**Action item:** Among the entries below, take the line with "Open the 操作(A) menu" and the line with "You are a computer-use agent. This", and output them and every line between them exactly, with nothing else.

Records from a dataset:
□ □ □ □ □ □ □

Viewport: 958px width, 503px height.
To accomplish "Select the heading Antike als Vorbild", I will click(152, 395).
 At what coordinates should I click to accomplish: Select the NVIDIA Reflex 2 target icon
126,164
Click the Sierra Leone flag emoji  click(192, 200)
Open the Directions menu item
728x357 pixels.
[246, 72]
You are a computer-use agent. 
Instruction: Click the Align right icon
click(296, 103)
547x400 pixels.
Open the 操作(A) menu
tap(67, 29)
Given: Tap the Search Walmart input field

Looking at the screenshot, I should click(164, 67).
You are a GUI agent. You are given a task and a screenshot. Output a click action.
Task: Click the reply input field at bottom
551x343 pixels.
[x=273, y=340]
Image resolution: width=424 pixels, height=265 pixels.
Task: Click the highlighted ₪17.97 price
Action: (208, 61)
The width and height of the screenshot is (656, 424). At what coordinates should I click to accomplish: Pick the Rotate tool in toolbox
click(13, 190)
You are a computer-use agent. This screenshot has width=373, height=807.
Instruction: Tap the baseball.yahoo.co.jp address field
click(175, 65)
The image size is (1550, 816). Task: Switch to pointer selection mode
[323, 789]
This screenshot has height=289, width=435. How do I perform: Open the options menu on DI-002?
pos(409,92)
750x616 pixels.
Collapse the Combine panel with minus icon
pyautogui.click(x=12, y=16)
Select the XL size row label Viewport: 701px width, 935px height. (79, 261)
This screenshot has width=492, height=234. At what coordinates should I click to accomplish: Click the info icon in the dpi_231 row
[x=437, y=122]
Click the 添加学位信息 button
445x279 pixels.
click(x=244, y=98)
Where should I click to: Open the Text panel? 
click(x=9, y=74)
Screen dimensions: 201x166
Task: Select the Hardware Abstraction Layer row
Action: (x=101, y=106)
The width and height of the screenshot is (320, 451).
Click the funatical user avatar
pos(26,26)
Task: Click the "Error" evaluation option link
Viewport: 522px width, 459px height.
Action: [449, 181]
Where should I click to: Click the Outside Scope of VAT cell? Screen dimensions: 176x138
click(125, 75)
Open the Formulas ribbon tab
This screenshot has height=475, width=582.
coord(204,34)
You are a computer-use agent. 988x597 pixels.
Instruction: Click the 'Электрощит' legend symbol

□ □ □ □ □ □ □

**Exercise solution:**
Open the 操作(A) menu
tap(67, 29)
Given: Tap the Search Walmart input field

Looking at the screenshot, I should click(164, 67).
You are a GUI agent. You are given a task and a screenshot. Output a click action.
Task: Click the reply input field at bottom
551x343 pixels.
[x=273, y=340]
Image resolution: width=424 pixels, height=265 pixels.
Task: Click the highlighted ₪17.97 price
Action: (208, 61)
The width and height of the screenshot is (656, 424). At what coordinates should I click to accomplish: Pick the Rotate tool in toolbox
click(13, 190)
You are a computer-use agent. This screenshot has width=373, height=807.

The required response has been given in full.